In time for economical summer reading, two of my favorite novels of 2009 are out in paperback this month: Vestal McIntyre‘s Lake Overturn (available now), and Jim Lynch‘s Border Songs, which hits bookstores July 13. 

McIntyre grew up in Yampa, Idaho, and Lake Overturn is set in the fictional Idaho town of Eula.  Boy did I gush over that book—I wrote: “Lake Overturn is a Novel with a capital N—it does everything that great novels have always done: entertaining, transporting, edifying, and ultimately satisfying the reader, and McIntyre has written it with incredible heart.” Lake Overturn won several awards and was a New York Times Book Review Editor’s Choice, and a Washington Post Best Book of 2009, not to mention one of my top 5 Western books of last year

In my review of Jim Lynch’s Border Songs, I wrote, “Strange things are going on around the border between Washington state and British Columbia in Jim Lynch’s rich, imaginative novel…Quirky, funny, fresh, and lyrical, Border Songs will win over just about any reader.” Border Songs was picked as one of the best books of the year by the Washington Post, Toronto Star, St. Louis Dispatch, and New West, among others.  Lynch will be in Missoula at the Montana Festival of the Book in October.

• The winners of the 2010 Colorado Book Awards were announced at the Aspen Summer Words Festival recently.  We’ve featured many of the books that rose to the top here on New West.  According to the Grand Junction Sentinel, 146 books were entered in the 13 categories this year. 

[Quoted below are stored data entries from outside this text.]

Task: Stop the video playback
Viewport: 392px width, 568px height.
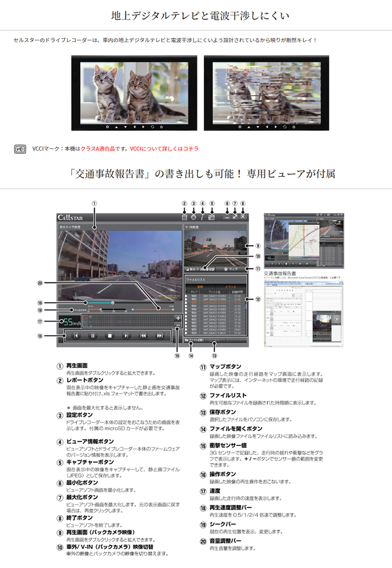Action: click(110, 336)
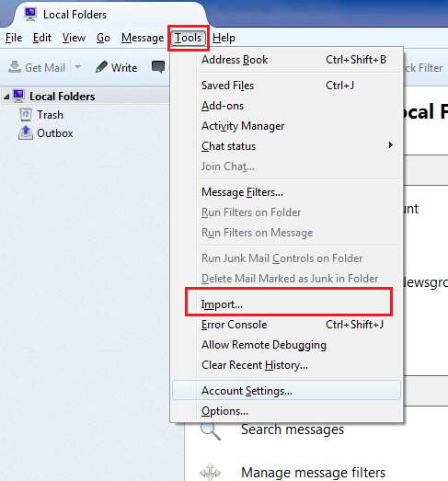Click the Search messages magnifier icon
The image size is (448, 481).
211,430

It’s nice to see A Dozen on Denver: Stories, the anthology of Denver fiction that Patti Thorn, Books Editor of the Rocky Mountain News, put together just before the newspaper ended its 150-year run was the winner in the Anthology/Collection category.  That anthology also has a design that is just about my favorite one of last year, with mountains and Denver’s skyline embossed directly on the cover.  (I’m not the only one who thinks this: the cover, by Margaret McCullogh, won PubWest’s Gold Award for design).  The Colorado Book Award win is a welcome memorial to the Rocky.

And the other winners are:

Biography: Rosalie Edge, Hawk of Mercy: The Activist Who Saved Nature from the Conservationists by Dyana Z. Furmansky.

Children’s Literature: Grandmother, Have the Angels Come? by Denise Vega, illustrated by Erin Eitter Kono.

Creative Nonfiction: Just Like Us: The True Story of Four Mexican Girls Coming of Age in America by Helen Thorpe.

General Nonfiction: Voices of the American West by Corinne Platt and Meredith Ogilby.

General Fiction: Historical & Romance: A Land Beyond Ravens: Book 4 of the Macsen’s Treasure Series by Kathleen Cunningham Guler.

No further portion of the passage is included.